───── Exercise data ─────

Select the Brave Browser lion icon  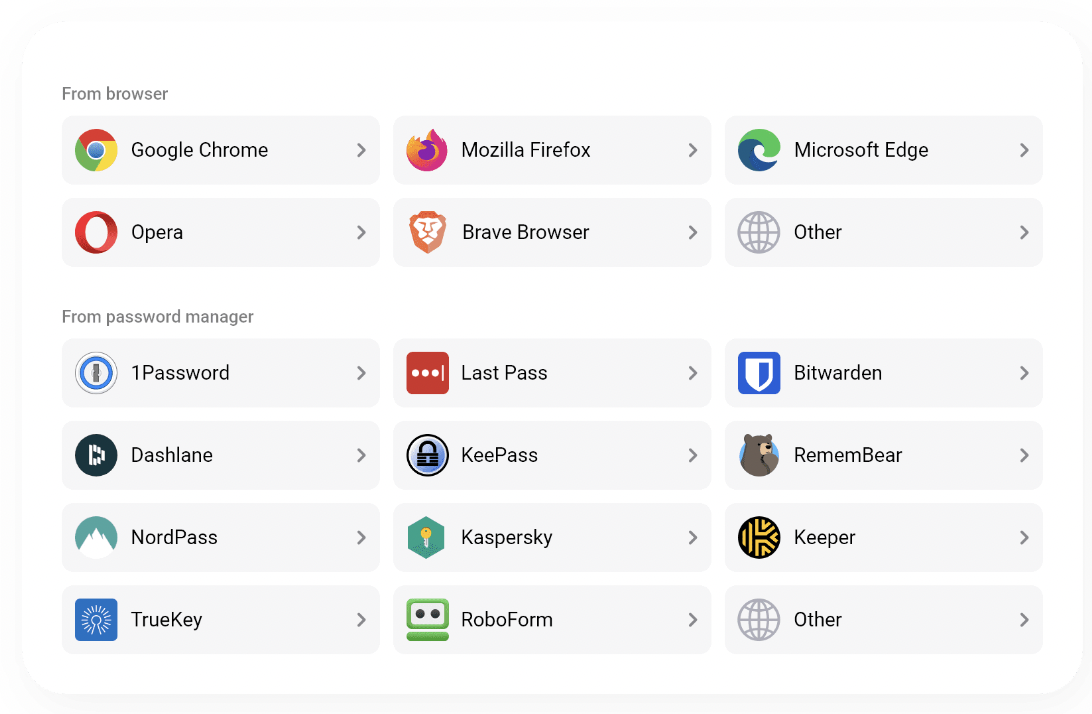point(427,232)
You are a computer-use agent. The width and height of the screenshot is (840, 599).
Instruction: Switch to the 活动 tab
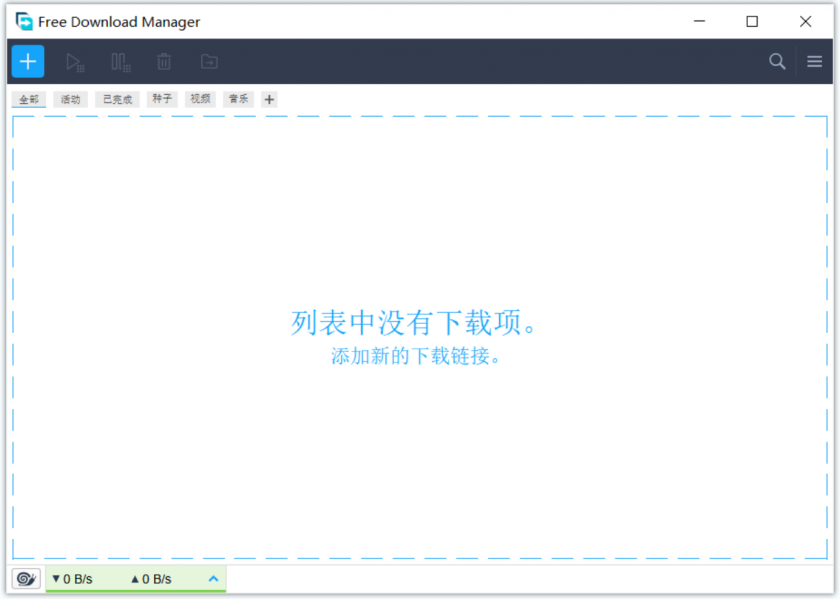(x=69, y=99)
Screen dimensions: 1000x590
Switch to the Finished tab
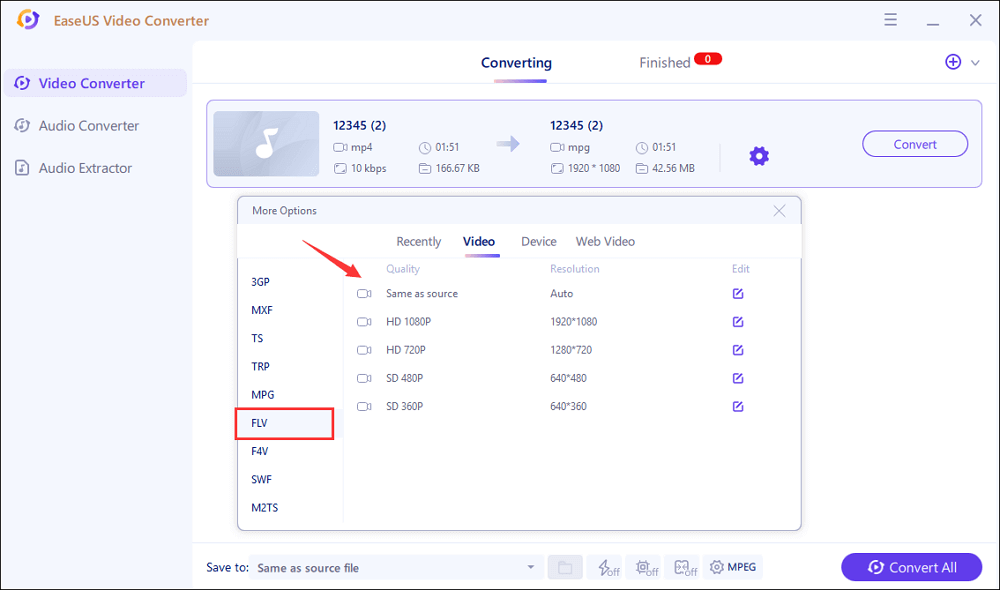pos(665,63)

─────

### What is expected
From the line with "Screen dimensions: 1000x590" to the final line of the records, inclusive, set down the lines exactly and add nothing; leave every picture out.

### Task solution
Screen dimensions: 1000x590
Switch to the Finished tab
pos(665,63)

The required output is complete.